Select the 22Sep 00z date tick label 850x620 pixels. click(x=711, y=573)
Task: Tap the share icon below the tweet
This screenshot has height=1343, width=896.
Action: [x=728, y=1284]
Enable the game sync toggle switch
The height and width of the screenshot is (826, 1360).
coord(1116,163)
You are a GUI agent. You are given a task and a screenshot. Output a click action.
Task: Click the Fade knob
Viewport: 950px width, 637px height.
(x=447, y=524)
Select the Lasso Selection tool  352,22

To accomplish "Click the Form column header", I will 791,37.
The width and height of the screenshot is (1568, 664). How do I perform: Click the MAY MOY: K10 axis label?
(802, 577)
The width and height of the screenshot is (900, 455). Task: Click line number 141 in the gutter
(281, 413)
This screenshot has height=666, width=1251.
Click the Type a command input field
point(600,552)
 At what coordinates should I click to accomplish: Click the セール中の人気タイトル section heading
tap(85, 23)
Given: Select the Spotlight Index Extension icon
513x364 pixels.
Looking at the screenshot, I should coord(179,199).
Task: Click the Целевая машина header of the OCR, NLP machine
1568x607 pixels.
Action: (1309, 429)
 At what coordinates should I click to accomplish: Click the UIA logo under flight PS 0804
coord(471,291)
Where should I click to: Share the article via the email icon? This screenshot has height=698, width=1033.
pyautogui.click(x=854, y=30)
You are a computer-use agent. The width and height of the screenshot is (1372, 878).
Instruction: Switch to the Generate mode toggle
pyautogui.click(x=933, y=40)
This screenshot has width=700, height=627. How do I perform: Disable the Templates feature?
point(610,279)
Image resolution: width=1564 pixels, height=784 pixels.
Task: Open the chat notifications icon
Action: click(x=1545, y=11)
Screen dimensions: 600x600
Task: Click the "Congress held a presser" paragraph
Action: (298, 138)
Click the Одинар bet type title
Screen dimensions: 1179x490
^^^^^^^^^^^^^^^^
→ Directions for this task
What is needed is an exact copy of all the entries.

→ Solution for this exercise
Select the 22Sep 00z date tick label 850x620 pixels. click(x=711, y=573)
Task: Tap the share icon below the tweet
This screenshot has height=1343, width=896.
Action: [x=728, y=1284]
Enable the game sync toggle switch
The height and width of the screenshot is (826, 1360).
coord(1116,163)
You are a GUI agent. You are given a task and a screenshot. Output a click action.
Task: Click the Fade knob
Viewport: 950px width, 637px height.
(x=447, y=524)
Select the Lasso Selection tool  352,22

To accomplish "Click the Form column header", I will 791,37.
The width and height of the screenshot is (1568, 664). How do I perform: Click the MAY MOY: K10 axis label?
(802, 577)
The width and height of the screenshot is (900, 455). Task: Click line number 141 in the gutter
(281, 413)
This screenshot has height=666, width=1251.
Click the Type a command input field
point(600,552)
 At what coordinates should I click to accomplish: Click the セール中の人気タイトル section heading
tap(85, 23)
Given: Select the Spotlight Index Extension icon
513x364 pixels.
Looking at the screenshot, I should coord(179,199).
Task: Click the Целевая машина header of the OCR, NLP machine
1568x607 pixels.
Action: (1309, 429)
 At what coordinates should I click to accomplish: Click the UIA logo under flight PS 0804
coord(471,291)
Where should I click to: Share the article via the email icon? This screenshot has height=698, width=1033.
pyautogui.click(x=854, y=30)
You are a computer-use agent. The width and height of the screenshot is (1372, 878).
Instruction: Switch to the Generate mode toggle
pyautogui.click(x=933, y=40)
This screenshot has width=700, height=627. How do I perform: Disable the Templates feature?
point(610,279)
Image resolution: width=1564 pixels, height=784 pixels.
Task: Open the chat notifications icon
Action: click(x=1545, y=11)
Screen dimensions: 600x600
Task: Click the "Congress held a presser" paragraph
Action: (298, 138)
Click the Одинар bet type title
Screen dimensions: 1179x490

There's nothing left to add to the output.